John Newbery's publication of A Little Pretty Pocket-Book in 1744 marks the beginning of pleasure reading marketed specifically to children. Previous to Newbery, literature for children was intended to instruct the young, though children adopted adult literature that they found diverting. Among the earliest examples found in English of this co-opted adult fiction are Thomas Malory's Morte d'Arthur and the Robin Hood tales.
In current publishing, the typical breakdown within the field is - pre-readers, early readers, chapter books, and young adults. Picture books, which cross all genres and age levels, feature art as an integral part of the overall work.
Many authors specialize in books for children, or have written books beloved by children.

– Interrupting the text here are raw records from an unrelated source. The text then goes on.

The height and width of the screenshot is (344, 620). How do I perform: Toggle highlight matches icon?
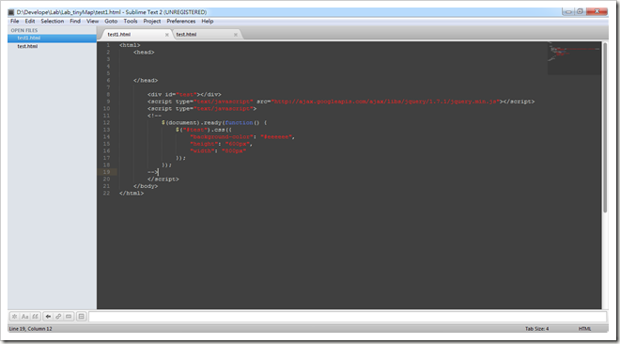tap(81, 317)
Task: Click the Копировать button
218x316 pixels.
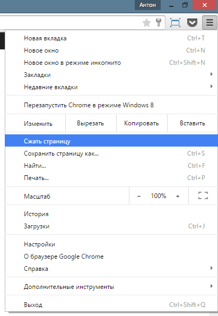Action: [x=142, y=123]
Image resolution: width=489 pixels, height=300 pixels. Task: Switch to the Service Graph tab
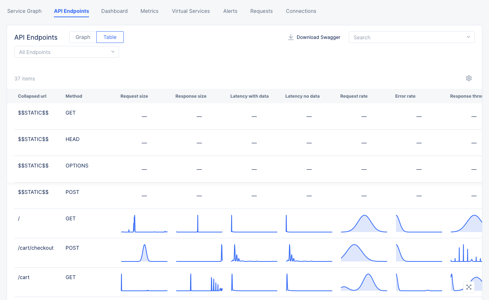[24, 11]
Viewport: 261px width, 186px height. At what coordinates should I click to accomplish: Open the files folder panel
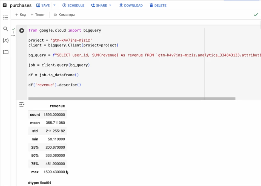(5, 52)
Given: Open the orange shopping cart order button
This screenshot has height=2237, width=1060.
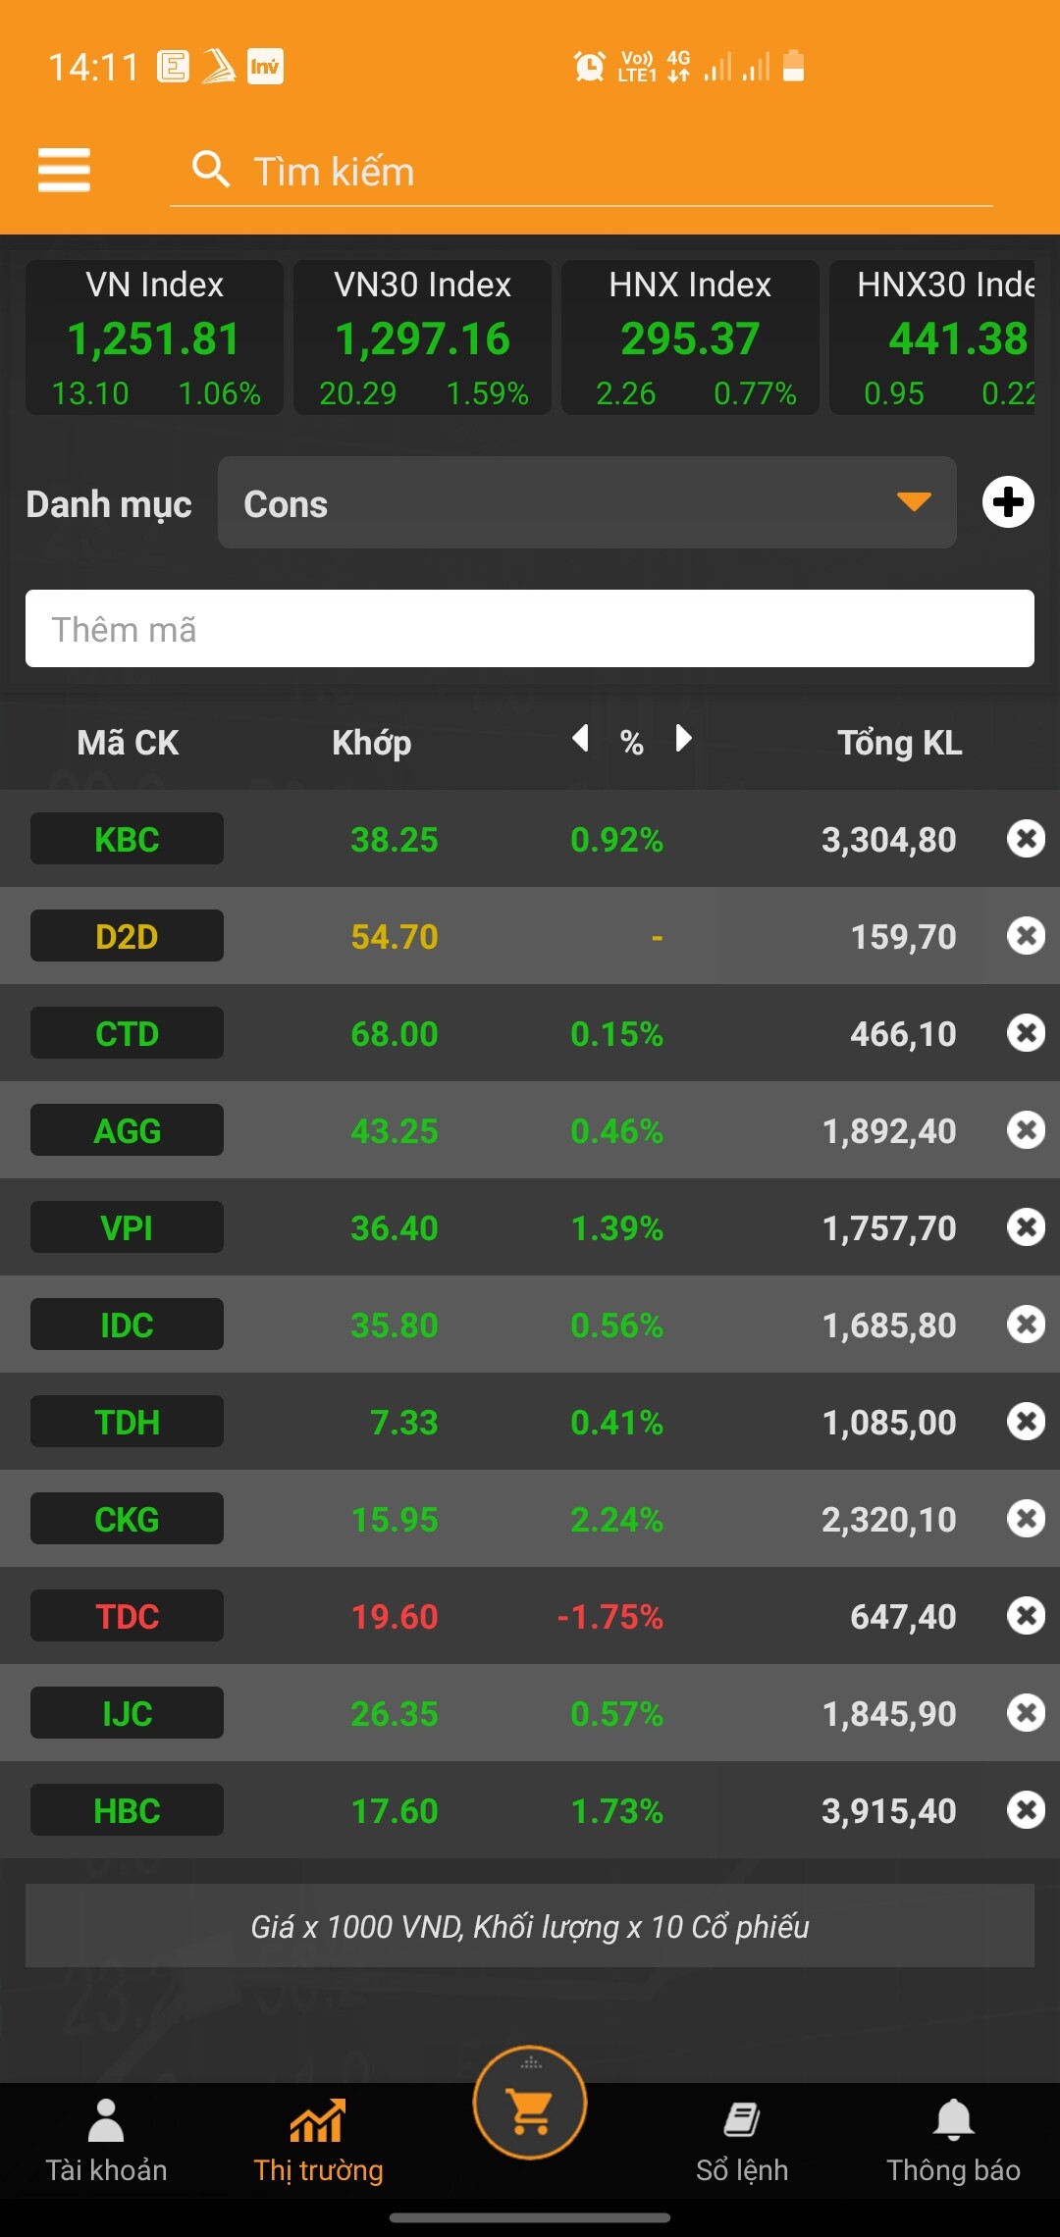Looking at the screenshot, I should click(x=530, y=2103).
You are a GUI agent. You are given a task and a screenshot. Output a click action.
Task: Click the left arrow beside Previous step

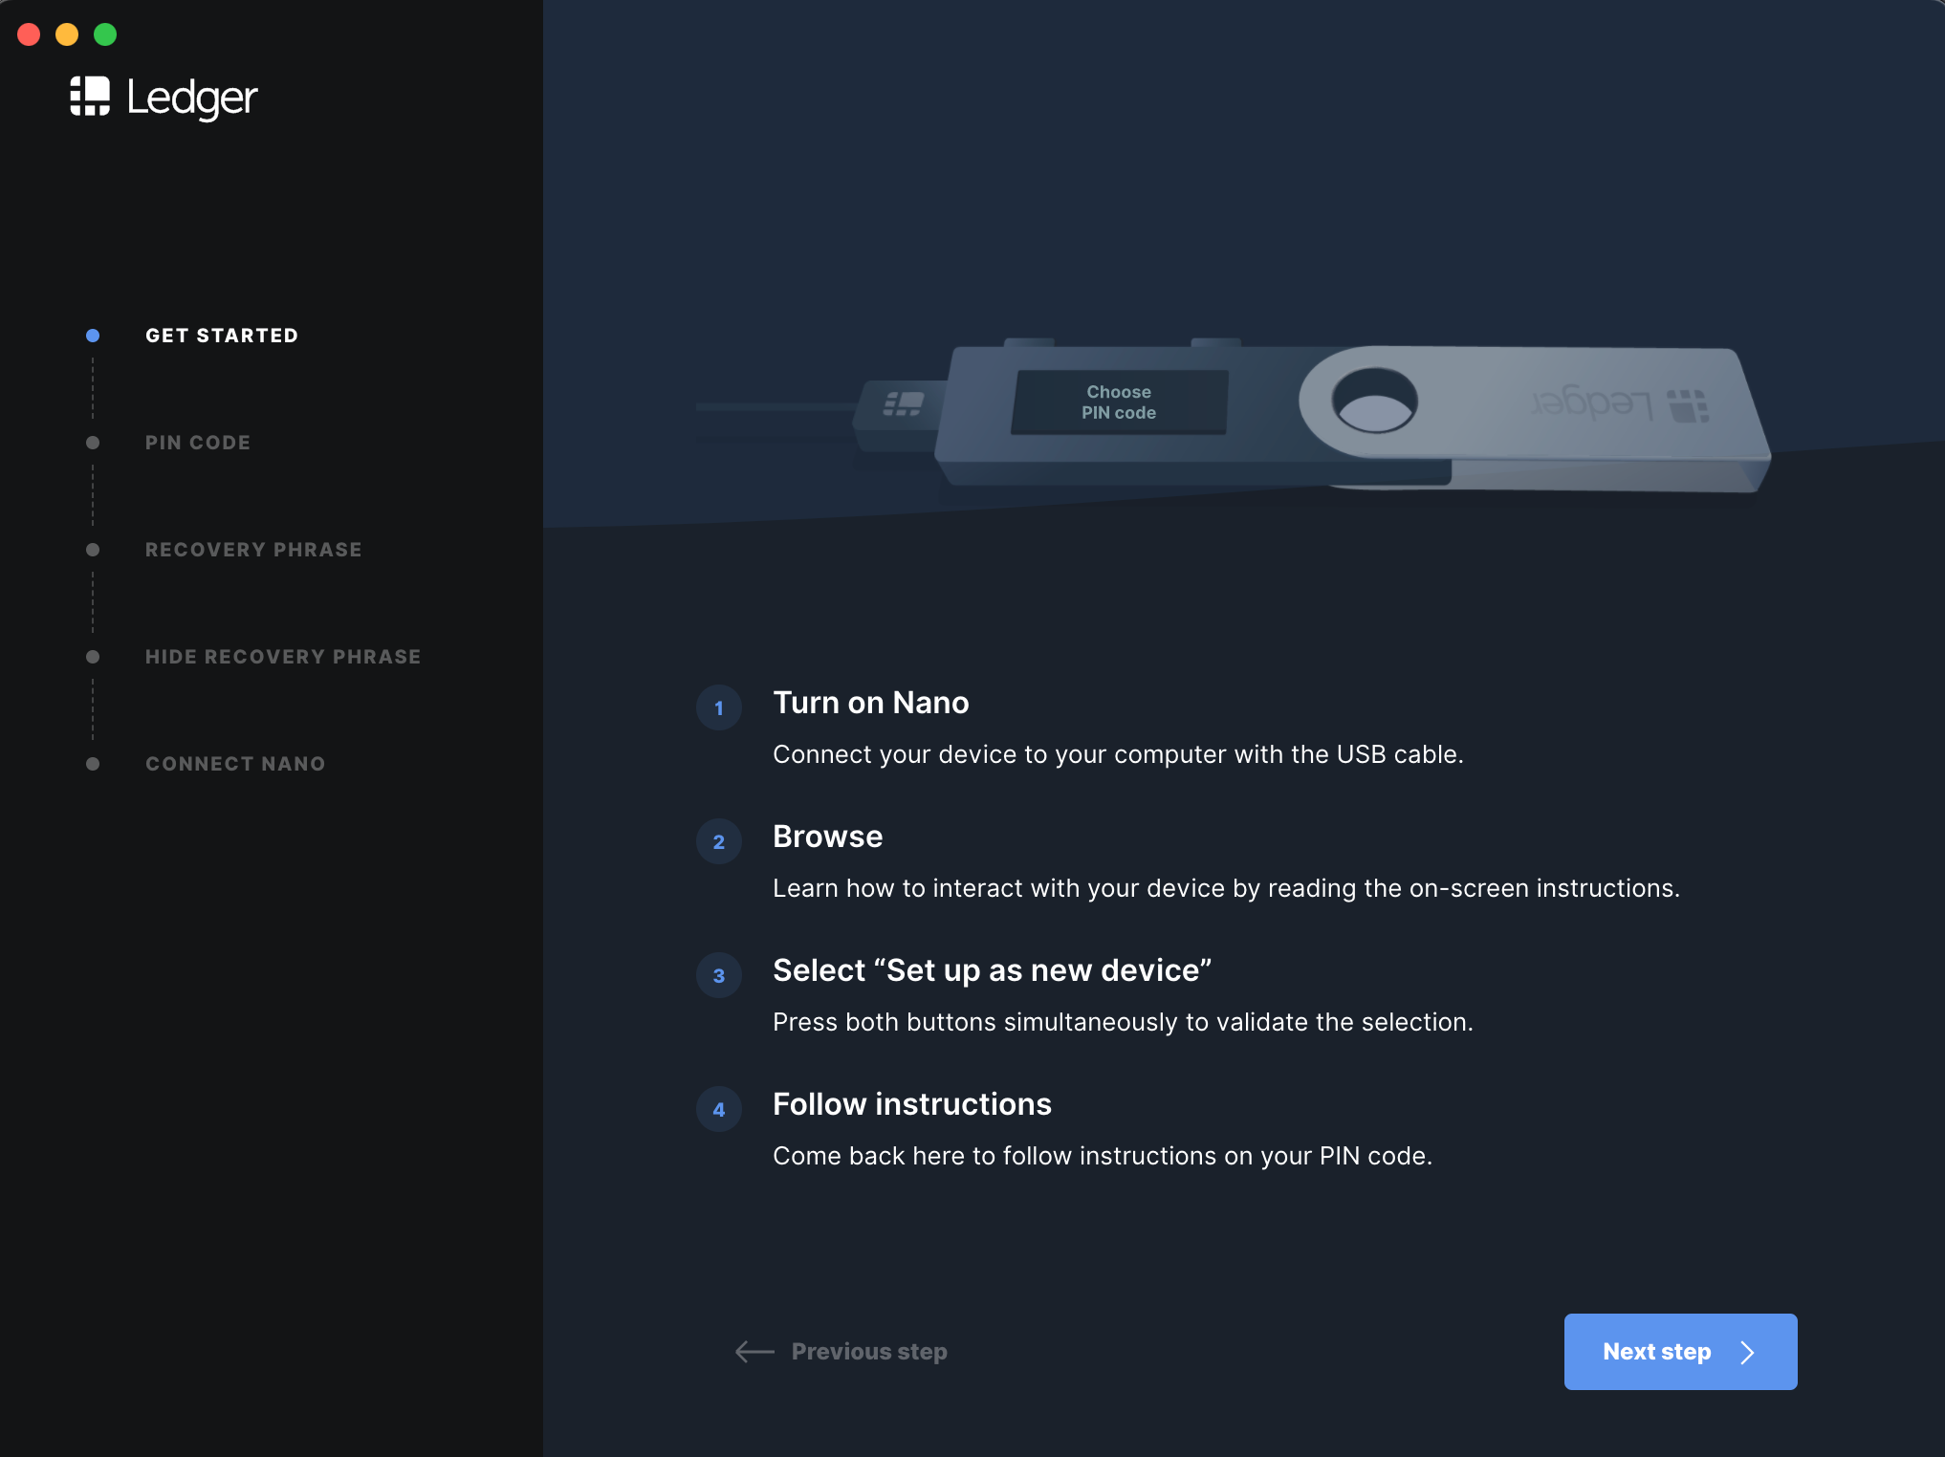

In some cases, books intended for adults, such as Swift's Gulliver's Travels have been edited (or bowdlerized) somewhat for children.
Picture books are very popular in the pre-reader and early reader market, as they are illustrated on every page.
The most noted awards for children's literature in the United States are awarded each year by the American Library Association (ALA): the Caldecott Medal is awarded to the illustrator of the picture book that the ALA deems "most distinguished"; while the Newbery Medal, nominally for the author of the most distinguished children's book in any genre, usually (but not always) goes to a chapter book. Runners-up are designated "Caldecott Honor Books" and "Newbery Honor Books".